== Trecho da página
Insisto. Digo que o albergue teoricamente funciona durante 24h e eu realmente preciso de um teto, só por uma noite. Não adianta. Peço alguma sugestão.

Quem sabe um outro albergue?
"Esse é o único da cidade."
"Por favor, posso pelo menos dormir aqui na frente, encostado na parede?"
"Se você tentar dormir aqui na frente do albergue, eu chamo a polícia. Não insista e vá embora", avisa o guarda. "Durma aí em qualquer canto, você que se vire. Tente voltar amanhã."

Como se fossem homens invisíveis

Um sujeito de uns cinquenta anos, que ficou no albergue por três semanas, aconselha-me ficar sentado do outro lado da rua, de frente para o abrigo. "De terça, as freiras distribuem comida para quem fica por aqui. Aí, você explica seu caso e elas vão te deixar entrar".

Agradeço a dica sento no lugar indicado. Há poucas pessoas circulando na rua. Quem cruza a sua frente não te nota no chão: invisível, você, sob o manto da indiferença. Lá dentro do albergue, vozes se alternam nos berros estridentes de que Deus está ao teu lado, irmão, Jesus Cristo nunca vai te abandonar, bendito seja o Pai que cuida de nós e nos protege em todo e qualquer momento, aleluia, aleluia, aleluia.

Do outro lado da rua, vejo o rapaz: tênis branco, uma boa camisa, calça jeans nova. De mochila nas costas, ele parece perguntar por um teto. Após cinco minutos conversando com o guarda, o cara de tênis branco vem em minha direção. "Me disseram mesmo que a situação, aqui em Maringá, estava difícil, com o albergue cheio. Mas não imaginava que iriam me negar abrigo", lamenta Sérgio, com um sorriso triste.

Vivendo há três meses nas ruas e nos abrigos do País, Sérgio já passou por várias cidades. "Se você precisa de um bom albergue, vá para São Paulo. Segundo os últimos dados que vi por aí, são cerca de 46 albergues só em São Paulo", diz.

A articulação de Sérgio, que conversa sem escorregões no português, respeitando a gramática normativa, deixa-me um tanto surpreso. Por um momento, desconfio que o jornalista disfarçado de andarilho é ele, e não eu. "Acho difícil estar realmente lotado. Olha só o tamanho desse prédio: é grande demais", diz, observando o albergue que comporta até 200 pessoas. "Maringá é uma cidade estratégica para quem está na rua: aqui mesmo, no abrigo, eles te dão uma passagem de ônibus para qualquer lugar do País", comenta.
====
== Dados coletados
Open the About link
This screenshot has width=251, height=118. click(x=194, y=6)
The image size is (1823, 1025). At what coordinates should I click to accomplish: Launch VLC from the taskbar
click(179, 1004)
====
■ Suas instruções:
Reproduza, sem qualquer alteração, a passagem do relato sobre o albergue de Maringá que começa em "Do outro lado da rua, vejo" e vai até "um sorriso triste.", inclusive.

■ Resposta final:
Do outro lado da rua, vejo o rapaz: tênis branco, uma boa camisa, calça jeans nova. De mochila nas costas, ele parece perguntar por um teto. Após cinco minutos conversando com o guarda, o cara de tênis branco vem em minha direção. "Me disseram mesmo que a situação, aqui em Maringá, estava difícil, com o albergue cheio. Mas não imaginava que iriam me negar abrigo", lamenta Sérgio, com um sorriso triste.